What Does Graphic Design Involve?
Graphic design involves the fundamental principles of creative design, drawing and artistry. Historically, graphic design has been around for quite some time, with designers initially working in print media publications such as newspapers and magazines, creating striking images and logos to sit alongside their text.
Graphic design professionals typically focus on using kerning, fonts, spacing, typography and colours, often working to – or creating – bespoke style guides for companies. It’s common for designers to work in-house with companies across a broad spectrum of industries or for companies to outsource these services to a brand design agency.
Graphic Design Specialisms
It’s important to remember that graphic design isn’t solely restricted to print media, which, contrary to popular belief, is still vastly important. Nowadays, graphic design has evolved to encompass web-based applications and broader design types with specific focuses.
For example, graphic design agencies might work exclusively with clients to create visuals for specific marketing purposes or advertising campaigns, depending on the businesses they work with. You could print these visuals, digitally or both.
On the flip side, some graphic designers can work on branding and brand identity, as well as structuring the components of that identity, such as the values, tone and personality. Other designers can also focus on trying to improve user interaction and interface.
What Do Graphic Designers Create?
Below is a list of some deliverables you can expect from a graphic designer or design agency.
- Business cards
- Webpages and elements (e.g. buttons and menus)
- Static social media graphics and banners
- Branding and brand identity
- Templated mailshots or newsletters
- Style guides
What Does Digital Design Involve?
Digital designers, to their namesake, are more focused on many of the same principles as graphic designers but bring those into the digital sphere. Digital designs involve functionality and movement to some degree and may sometimes include sound effects to coincide with the visuals.
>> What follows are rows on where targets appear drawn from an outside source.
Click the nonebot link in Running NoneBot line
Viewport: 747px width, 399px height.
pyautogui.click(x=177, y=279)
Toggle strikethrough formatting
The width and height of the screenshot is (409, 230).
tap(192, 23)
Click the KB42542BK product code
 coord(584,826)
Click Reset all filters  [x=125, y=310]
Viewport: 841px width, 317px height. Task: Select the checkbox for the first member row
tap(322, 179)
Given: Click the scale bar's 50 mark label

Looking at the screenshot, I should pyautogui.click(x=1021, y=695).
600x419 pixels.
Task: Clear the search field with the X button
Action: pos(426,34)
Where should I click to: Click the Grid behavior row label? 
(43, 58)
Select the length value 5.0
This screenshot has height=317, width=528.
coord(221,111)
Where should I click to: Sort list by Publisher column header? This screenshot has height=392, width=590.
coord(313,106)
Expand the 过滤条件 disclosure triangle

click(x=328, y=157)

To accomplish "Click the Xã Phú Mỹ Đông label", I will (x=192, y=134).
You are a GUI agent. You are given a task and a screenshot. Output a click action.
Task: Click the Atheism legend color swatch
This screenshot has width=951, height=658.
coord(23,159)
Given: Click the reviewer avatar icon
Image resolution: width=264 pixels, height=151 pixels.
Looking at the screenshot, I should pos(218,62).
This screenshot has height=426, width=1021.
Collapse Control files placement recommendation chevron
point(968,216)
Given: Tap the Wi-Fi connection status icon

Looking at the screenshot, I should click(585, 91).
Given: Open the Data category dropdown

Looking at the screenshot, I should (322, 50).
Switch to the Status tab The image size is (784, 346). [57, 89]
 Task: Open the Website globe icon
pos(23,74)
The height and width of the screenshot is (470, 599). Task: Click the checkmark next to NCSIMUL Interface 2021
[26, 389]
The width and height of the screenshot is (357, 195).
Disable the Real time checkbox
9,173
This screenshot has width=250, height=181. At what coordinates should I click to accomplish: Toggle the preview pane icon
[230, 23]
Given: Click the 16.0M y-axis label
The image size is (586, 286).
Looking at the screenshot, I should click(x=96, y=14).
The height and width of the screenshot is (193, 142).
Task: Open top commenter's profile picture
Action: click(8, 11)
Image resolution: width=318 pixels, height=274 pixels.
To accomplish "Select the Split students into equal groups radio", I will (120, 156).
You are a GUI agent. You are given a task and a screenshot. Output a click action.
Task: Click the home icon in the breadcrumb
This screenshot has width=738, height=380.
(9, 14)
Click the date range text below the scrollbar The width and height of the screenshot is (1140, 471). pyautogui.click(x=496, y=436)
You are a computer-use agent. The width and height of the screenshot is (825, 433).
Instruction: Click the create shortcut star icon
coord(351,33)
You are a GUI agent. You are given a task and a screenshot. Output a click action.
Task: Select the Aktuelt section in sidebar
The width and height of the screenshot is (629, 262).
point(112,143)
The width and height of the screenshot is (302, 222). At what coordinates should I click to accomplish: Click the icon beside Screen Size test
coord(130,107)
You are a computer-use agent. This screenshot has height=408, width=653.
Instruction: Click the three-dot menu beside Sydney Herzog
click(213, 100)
Digital designs involve additional skill sets, such as programming or coding to create animated web pages, interactive banners or 3D modelling.
Digital Design Specialisms
Digital design is a type of visual communication that instructs a digital medium or interface to perform a specific action.
For example, this could be an interactive webpage that, when a button is clicked, triggers a colourful and eye-catching alert that communicates a message, such as information about a product or service. The digital design itself could focus on the following:
- the design of the webpage;
- the functionality and colour of the button;
- the colour, sizing and typography of the alert; and
- the consistency of the overall user experience.
Some digital design specialists also have experience with audio recording, compression and mastering.
What Do Digital Designers Create?
Digital design typically involves creating the following as a guide (but might involve additional deliverables):
- Digital banner ads
- Interactive web pages or elements
- Website or UX wireframes
- Short videos
- Screen titles
- 2D or 3D modelling
- Audio and sound effects (to some degree)
Critical Differences Between Graphic and Digital Design
There is a significant overlap between what digital and graphic designers do. The main point of agreement and similarity is that both involve creating visual elements to improve user experience and brand awareness.
Whether a company brings a designer in-house or outsources services to an agency, these disciplines will involve creating designs to engage that business’ target audience.
The most crucial differences between a digital and graphic design company are as follows:
- Graphic design is primarily for static images that can be used in a print or digital sphere.
- Digital design primarily focuses on the interactivity and animation of these purely digital designs.
However, nowadays, it’s common to see companies hiring for – or commissioning – designers with the capability and experience to understand both disciplines to a degree. The design covers various responsibilities, including branding, brand identity, etc.
Both specialisms are in high demand, according to CareerFoundry. Considering how technology-driven the world is today, many companies will want a healthy mixture of static and animated content designed to stand out from their competitors.
Should You Choose Digital or Graphic Design?
The short answer is – that it depends.
Many graphic design projects nowadays have to be considered for digital distribution. For in, if your business creates a printed quarterly newsletter, you may find better results if you distribute that digitally. As such, graphic design can act as an umbrella term when describing a flexible and agile form of visual communication.
Some businesses may forgo the idea of using print media entirely to conserve resources and save costs. Instead, these companies might prefer purely digital interaction and communication. However, their strategies might only involve the creation of static imagery and nothing animated. Therefore, this involves hiring a digital designer that only uses graphic design skills.
However, this is purely hypothetical; every single business will have different needs and objectives than the next and might have to consider both options before deciding.